• _PROBLEM_
This exercise calls for the whole listing to be given again exactly, without images.

Start of MATERIALS PROVIDED

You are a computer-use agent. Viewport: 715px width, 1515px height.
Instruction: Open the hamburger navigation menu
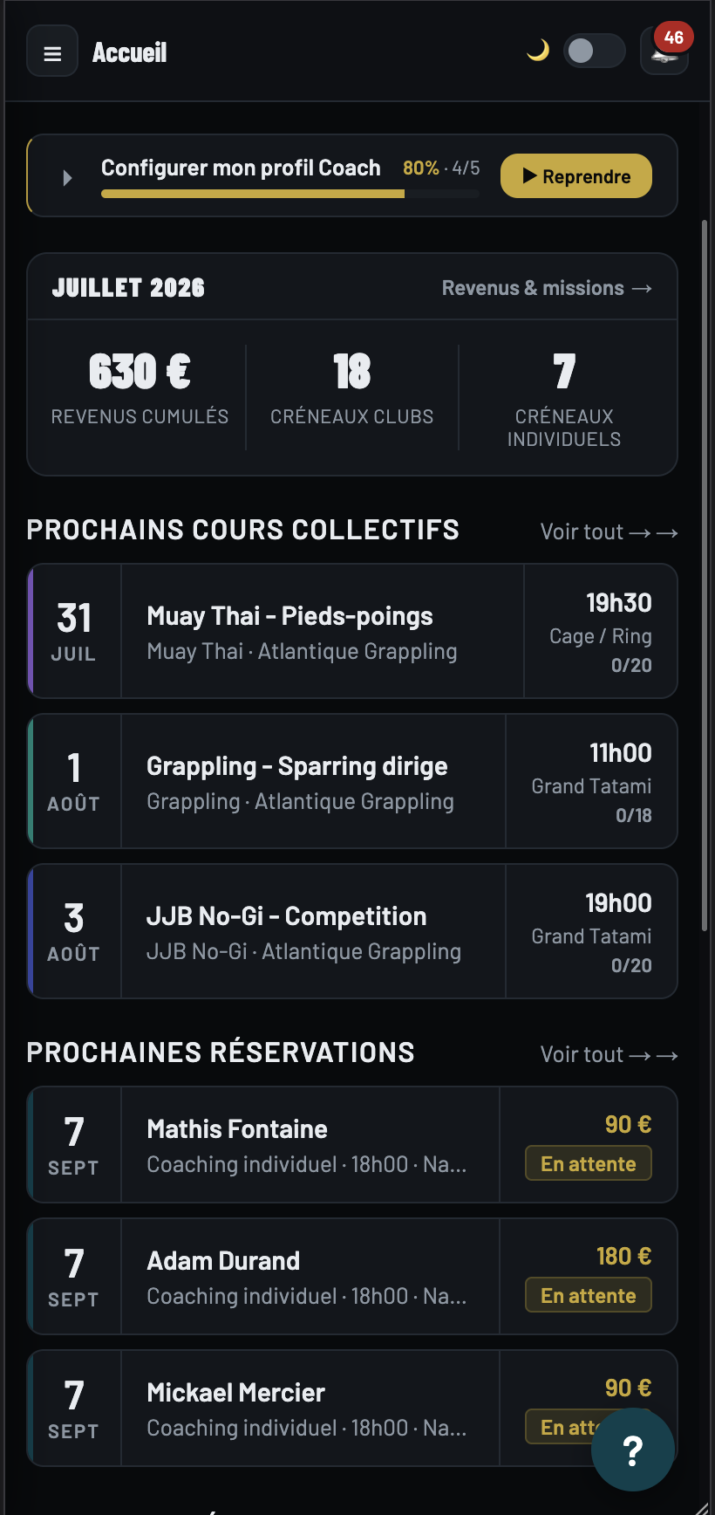52,51
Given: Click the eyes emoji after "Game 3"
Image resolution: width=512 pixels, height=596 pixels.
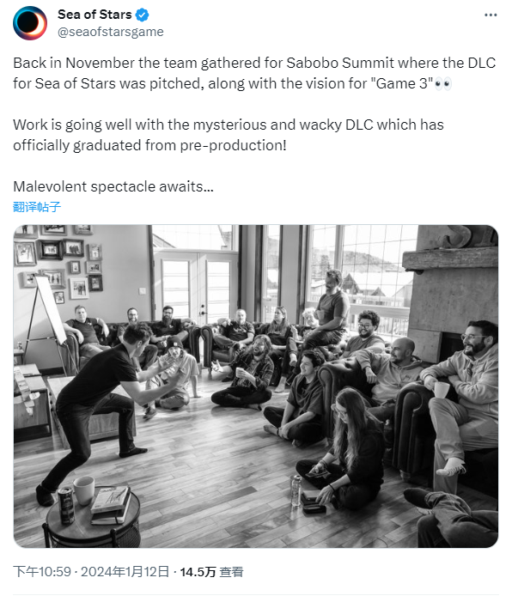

End of MATERIALS PROVIDED

• _FINISHED TASK_
You are a computer-use agent. Viewport: 715px width, 1515px height.
Instruction: Open the hamburger navigation menu
52,51
Given: Click the eyes emoji after "Game 3"
Image resolution: width=512 pixels, height=596 pixels.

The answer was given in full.